#### [SELECTED TEXT]
□ □ □ □ □
There are clear p-traps available, tho I'm not sure if they're approved for sanitary use..

A trap primer could be installed, which is what we typically install to ensure a trap has water in it no matter how often the trap gets used..

A sight glass might be fun to build out of clear tubing with ports on each side of the trap. Probably not legal either.

Here is a fancy Pyrex trap.
A clear trap would be useful for somebody who suspected a vent problem.

Pyrex would be very pricy. https://www.homedepot.com/p/Everbilt-1-1-2-in-Clear-Plastic-Sink-Drain-P-Trap-C9705/205153971 would be cheaper for temporary troubleshooting, but reviews would suggest it is not so durable. Maybe discontinued. https://www.homedepot.com/p/1-1-2-in-ABS-Slip-Joint-P-Trap-PT5022/317741203 could be used by somebody who wanted a clear trap for diagnosis.

Here is a new thing I had not see before. Clear bowl. I don't see how this is going to fulfill vent requirements.
n-a-abs-fittings-pt5001-2-4f_100.jpg

Looking at http://www.sink-genie.com/Video3.mp4 time 2:50 says to me that this works similarly to a drum trap, in that the diameter is too big to allow siphoning.. I could see that the unscrewable sump could overcome the main objection to drum traps. Website http://www.sink-genie.com/ says "MEETS ASME A112.18.2-2015/CSA B125.2-15, UNIFORM PLUMBING CODE (UPC®)".

One thing about slip joint: you can mix materials, so an ABS or brass or polypropylene trap could be put into a PVC trap adapter.
□ □ □ □ □
#### [DATA SEGMENT]

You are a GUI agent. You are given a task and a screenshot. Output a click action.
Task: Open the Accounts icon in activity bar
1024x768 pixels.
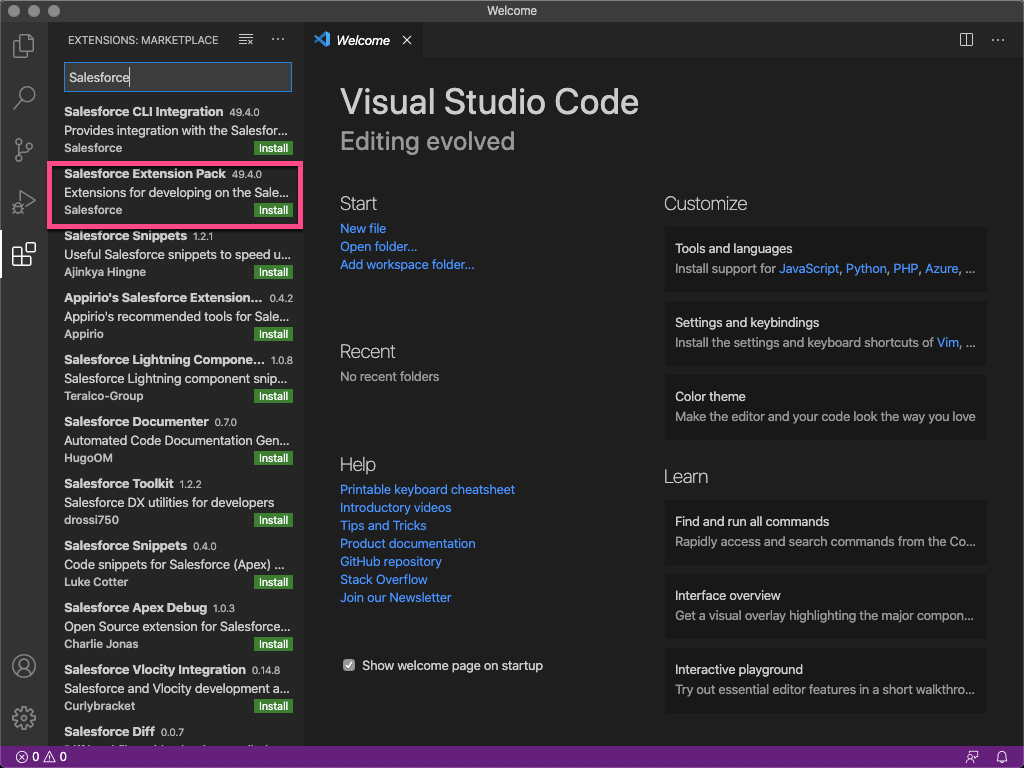[24, 666]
□ □ □ □ □
#### [PROMPT A]
Answer these from the text on clear traps, one line each:
(i) What does the writer say is typically installed to ensure a trap has water in it no matter how often it gets used?
(ii) For whom would a clear trap be useful?
(iii) Which three trap materials are named as ones that could be put into a PVC trap adapter?
#### [PROMPT B]
Reproduce the part of the text on clear traps starting at "Pyrex would be" and ending at "trap for diagnosis.".

#### [EXPECTED OUTPUT A]
(i) A trap primer.
(ii) Somebody who suspected a vent problem.
(iii) ABS, brass, and polypropylene.

#### [EXPECTED OUTPUT B]
Pyrex would be very pricy. https://www.homedepot.com/p/Everbilt-1-1-2-in-Clear-Plastic-Sink-Drain-P-Trap-C9705/205153971 would be cheaper for temporary troubleshooting, but reviews would suggest it is not so durable. Maybe discontinued. https://www.homedepot.com/p/1-1-2-in-ABS-Slip-Joint-P-Trap-PT5022/317741203 could be used by somebody who wanted a clear trap for diagnosis.